Le silence était revenu. Une douce tranquillité ; ambiguë, inquiétante. De celles qui précèdent les montées dramatiques dans les films d'horreur et sont capables de réfréner les motivations les plus tenaces.
Pourtant Mirabelle ne céda pas à l'angoisse. Elle s'arrêta un instant devant la porte afin de vérifier que la lettre qu'elle avait extraite de son sac et placée dans la poche arrière de son jean s'y trouvait toujours, puis poussa le lourd battant de bois, prête à découvrir le pire.

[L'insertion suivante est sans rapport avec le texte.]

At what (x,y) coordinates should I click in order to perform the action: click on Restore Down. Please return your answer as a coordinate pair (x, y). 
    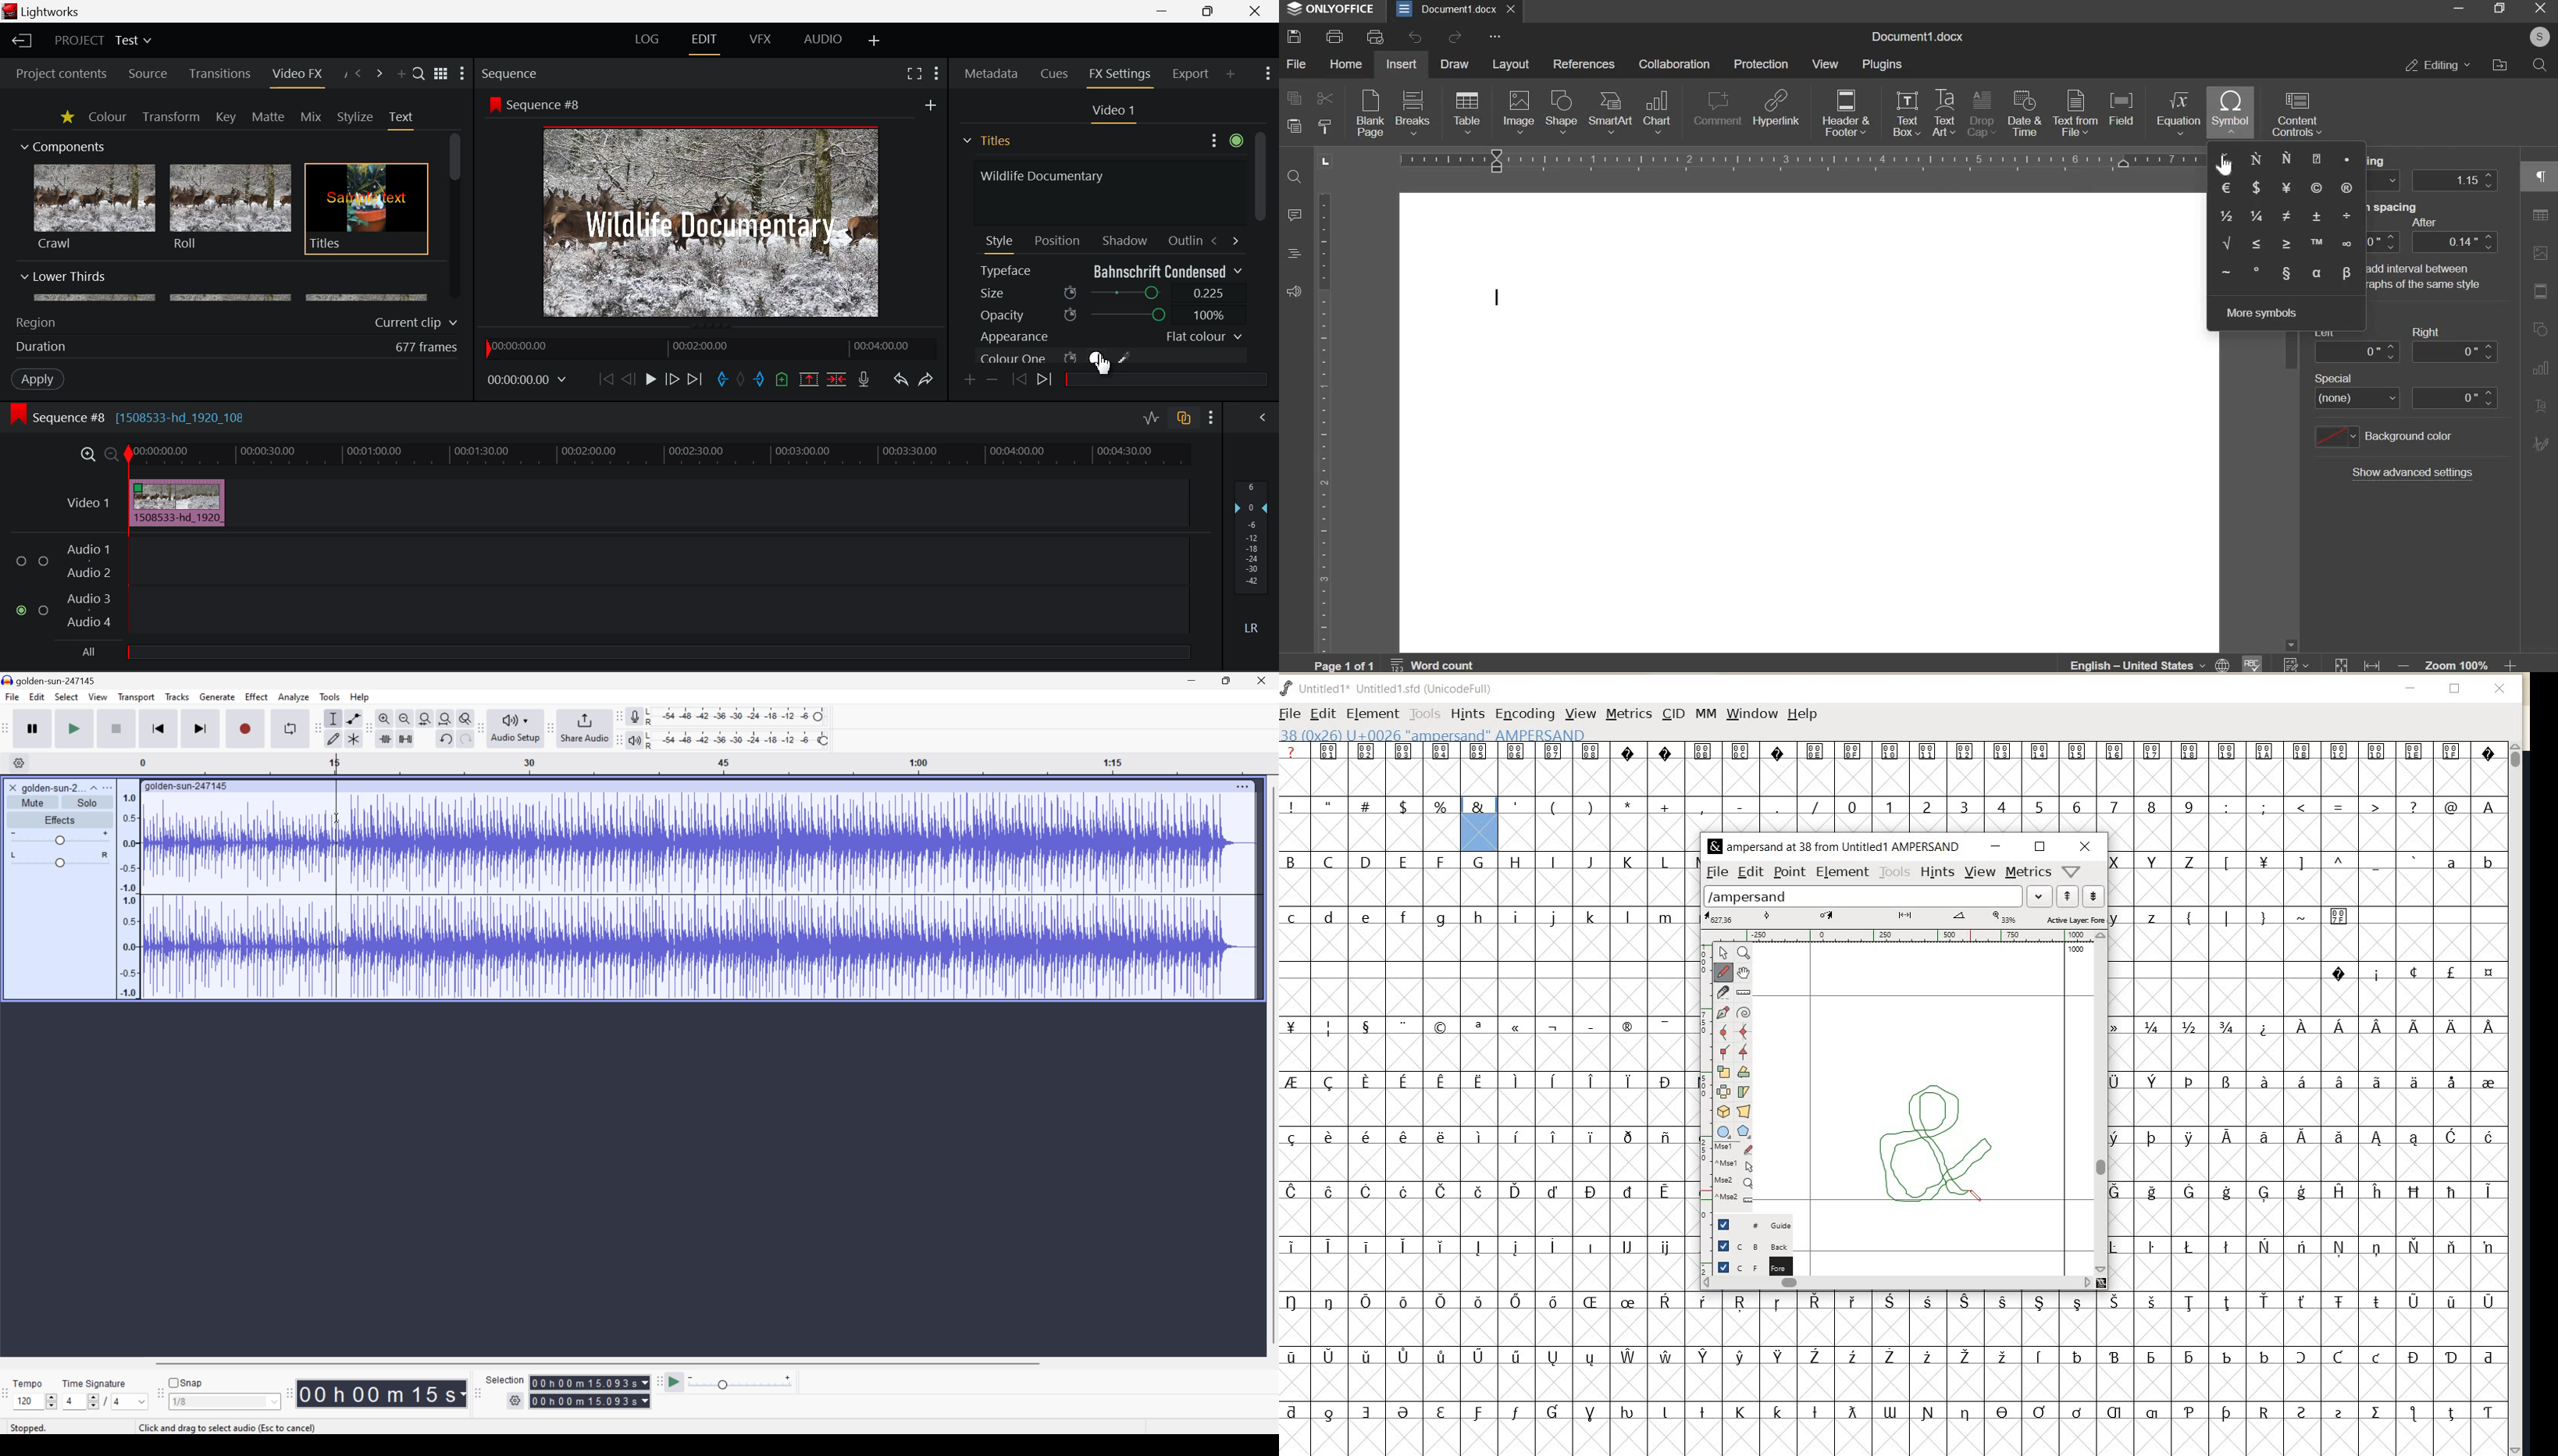
    Looking at the image, I should click on (1223, 679).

Mais on a beau être préparé au pire, il y a entre lui et l'horreur un fossé que la plupart des âmes humaines ne peuvent franchir sans dommage.
L'homme la dévisagea durant de longues secondes en silence. À peine entré dans le café de la Roseraie, il l'avait repérée et s'était assis face à elle contre la baie vitrée, sans même s'assurer qu'il s'agissait de la bonne personne. Cette fille avait du chien ! On ne pouvait certes pas la qualifier de "beauté" au sens des canons communs, mais elle dégageait cette espèce de flux magnétique qui capte inexorablement tous les regards d'une assemblée. Ses grands yeux ambrés impeccablement ourlés de poudre violine invitaient à une plongée abyssale dans une âme secrète. Ses cils couverts de mascara brun s'étiraient avec élégance vers son front lisse et sa chevelure blond-doré aux reflets caramel éclairait son visage diaphane.